> **PROVIDED TEXT**
- - - - - - -
As our Investor’s Business Daily opinion piece enclosed with this letter states in greater detail, pension fund managers have already made decisions based on political agendas that have adversely affected public workers. The largest U.S. pension fund, CalPERS, in 2002 saw its board divest its holdings in tobacco companies, a moral decision as opposed to an investment decision. That single move cost state pensioners $3 billion, with the full damage still not entirely known.

Meanwhile, another pension fund, the San Francisco Employees Retirement System (SFERS), has considered divesting its holdings of energy stocks. According to a study conducted last year, the fund would have experienced lower returns and taken a financial hit between $5.8 million and $23.1 million. Needless to say, the fund’s consulting firm NEPC advised against this unnecessary divestment.

Unfortunately, CalPERS and SFERS are not the only funds facing this dilemma. The people managing America’s $3.4 trillion in retirement assets for America’s teachers, firefighters, police, and other government employees are increasingly being asked to place political considerations over financial decisions. This has dangerous implications for two reasons.

First, funds are consistently turning to stocks rather than bonds. This means that pension funds have more influence over corporate policies through proxy votes. Second, guidance over how funds should vote on proxies is now dominated by two firms: Institutional Shareholder Services (ISS) and Glass Lewis (GL). These two firms control 97% of the proxy advisory market, but also have a bias toward political and social causes over investment returns. Unfortunately, decisions made by the Securities & Exchange Commission have allowed the firms to grow even more powerful when it comes to corporate governance.

The conflicts of interest for these two firms are clear. ISS sells advisory services to corporations at the same time it makes recommendations to funds on how to vote on proxies. Glass Lewis says clearly in its published guidelines that if the SEC denies a vote on a proxy question that is “detrimental to shareholders,” the firm will tell funds to vote against members of the company’s governance committee. The firms are not accountable to pensioners, but only to their political whims and agendas, including agendas that push environmental, social, and governance (ESG) investing.

The job of public pension fund managers is to ensure that retirees, including retired firefighters like us, have sufficient funds to live comfortably after years of dedicated service. Their job is not to impose their own political beliefs using other people’s money.

The SEC has a leading role to play in addressing issues with the proxy advisory system, especially when it comes to how the agendas of ISS and Glass Lewis could affect pensioners. Americans deserve to know that their pension managers are making financial decisions, not political ones, and that the SEC is doing everything possible to provide the appropriate oversight and regulation of proxy advisors. We appreciate you considering these concerns and taking an active role in addressing the challenges before us.
- - - - - - -
> **DATA SECTION**
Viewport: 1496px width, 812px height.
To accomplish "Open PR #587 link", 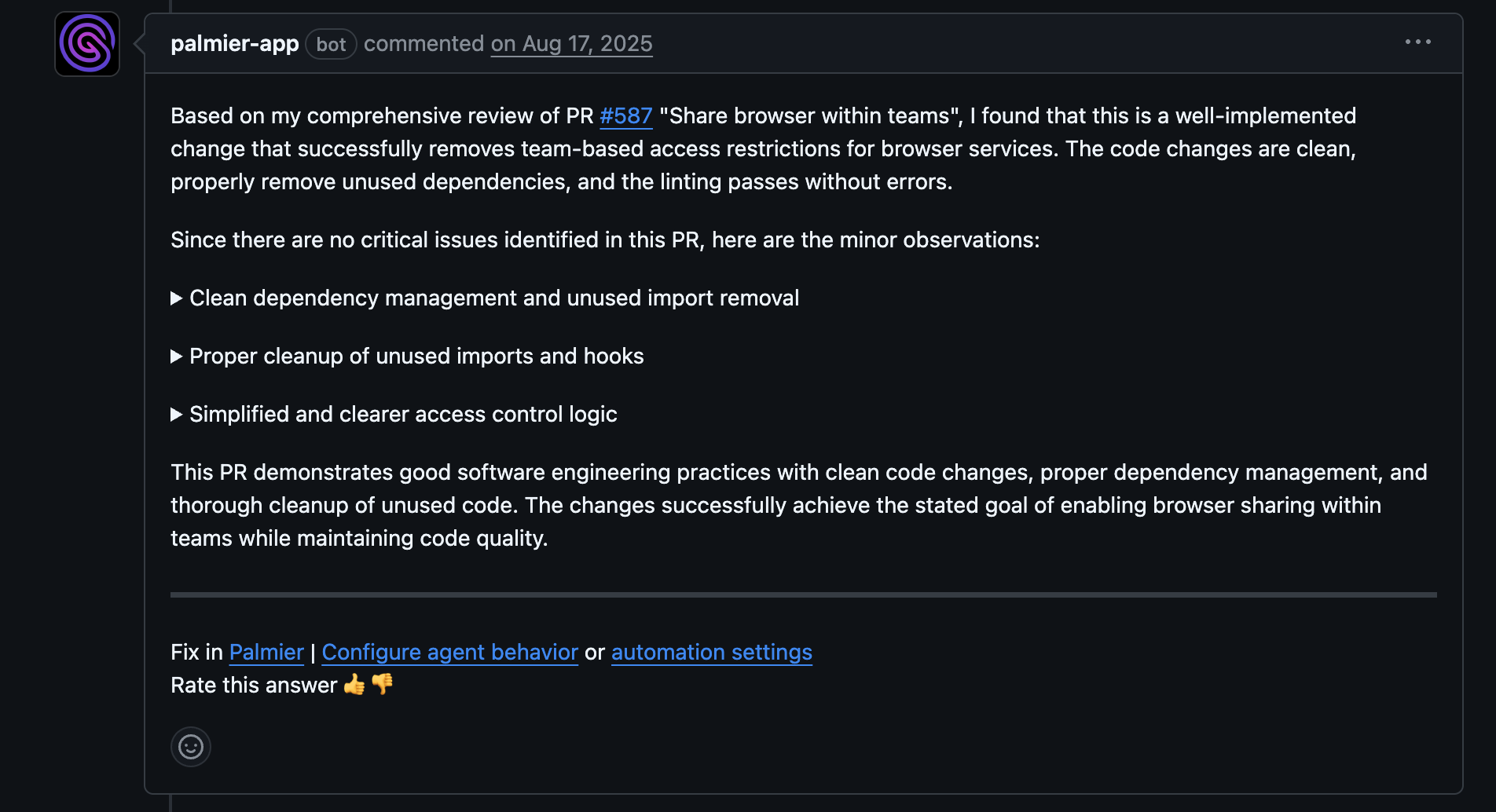I will pos(625,115).
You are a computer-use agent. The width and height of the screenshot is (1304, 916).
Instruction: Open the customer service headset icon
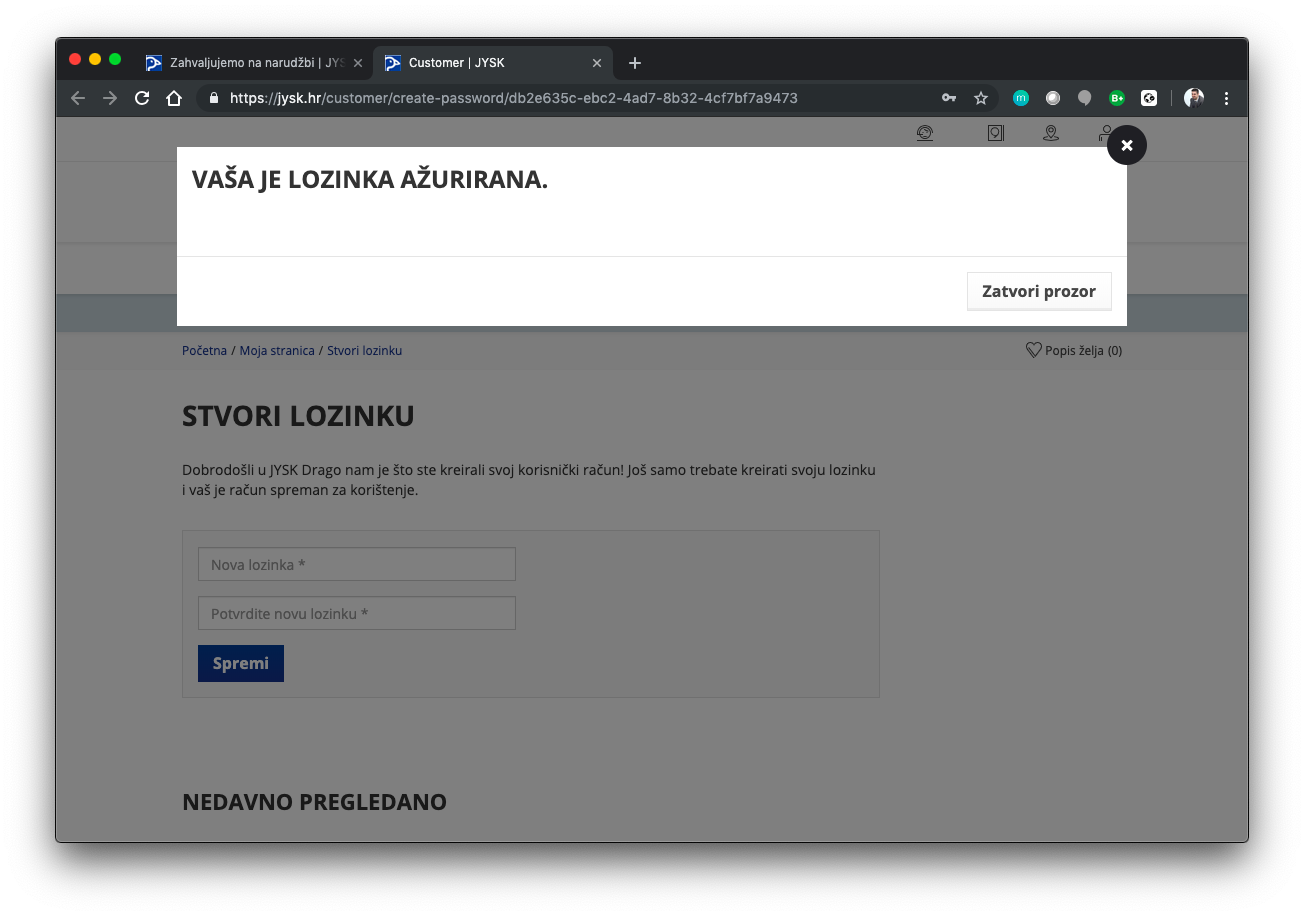click(925, 133)
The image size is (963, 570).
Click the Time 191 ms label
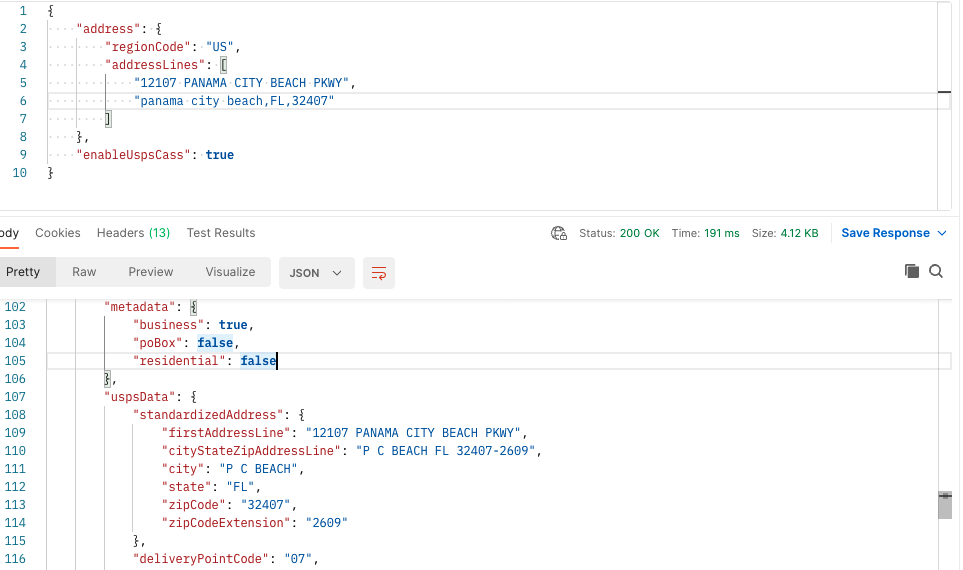click(706, 233)
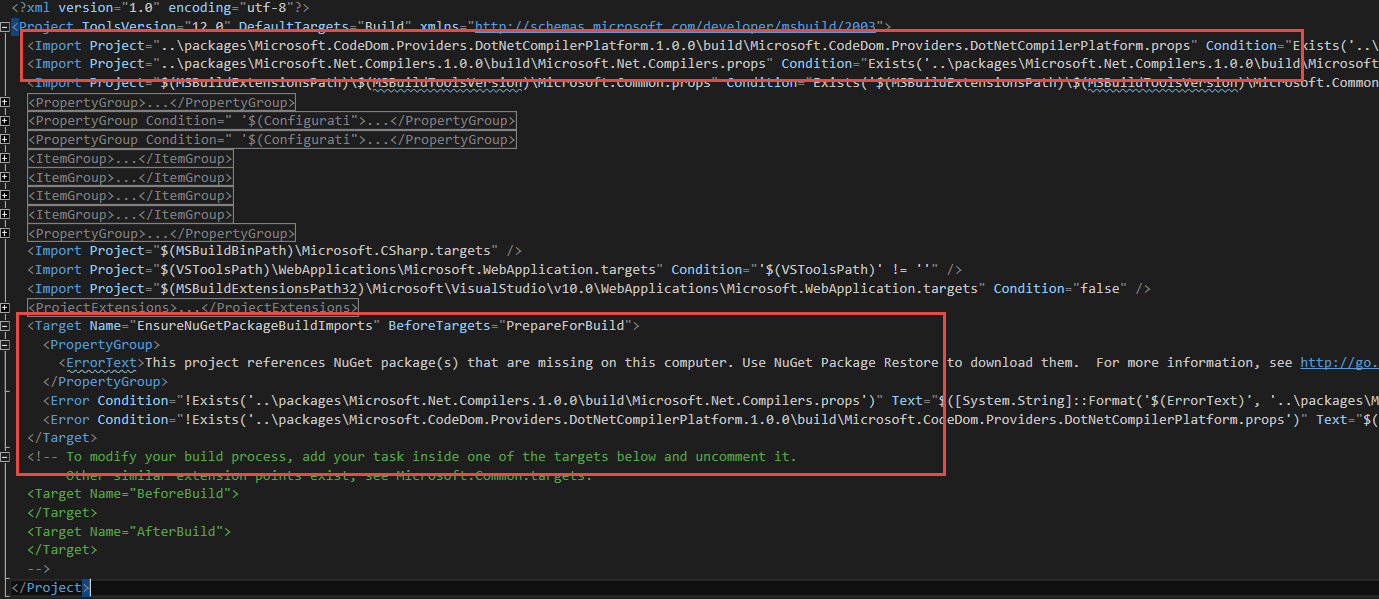Expand the first collapsed ItemGroup
Image resolution: width=1379 pixels, height=599 pixels.
[x=6, y=159]
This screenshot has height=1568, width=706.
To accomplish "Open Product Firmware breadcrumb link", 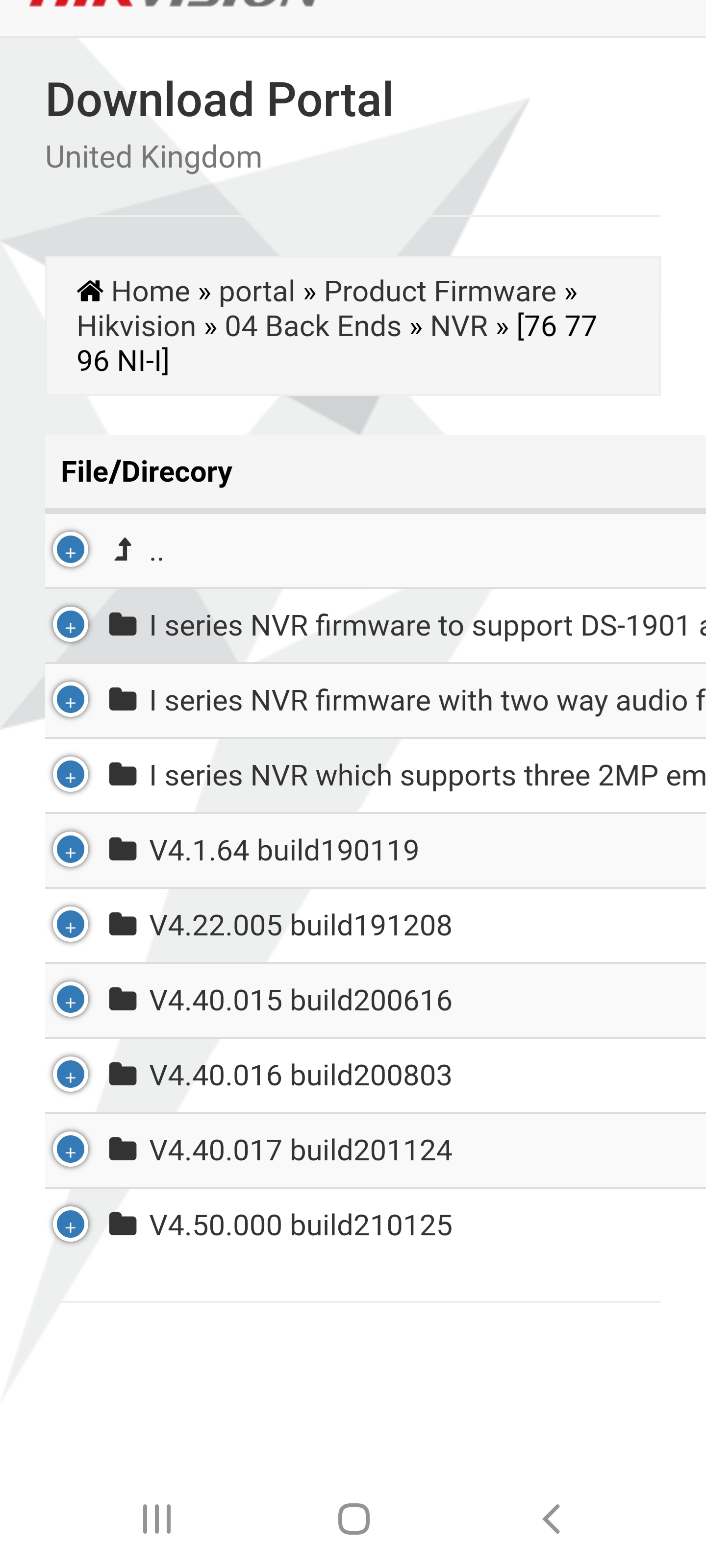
- - - - - - -
Answer these questions using the letter on pension funds:
1. In what year did the CalPERS board divest its tobacco holdings?
2. Which consulting firm advised SFERS against divesting its energy stocks?
3. What share of the proxy advisory market do ISS and Glass Lewis control?

> **COMPLETE OUTPUT**
1. 2002
2. NEPC
3. 97%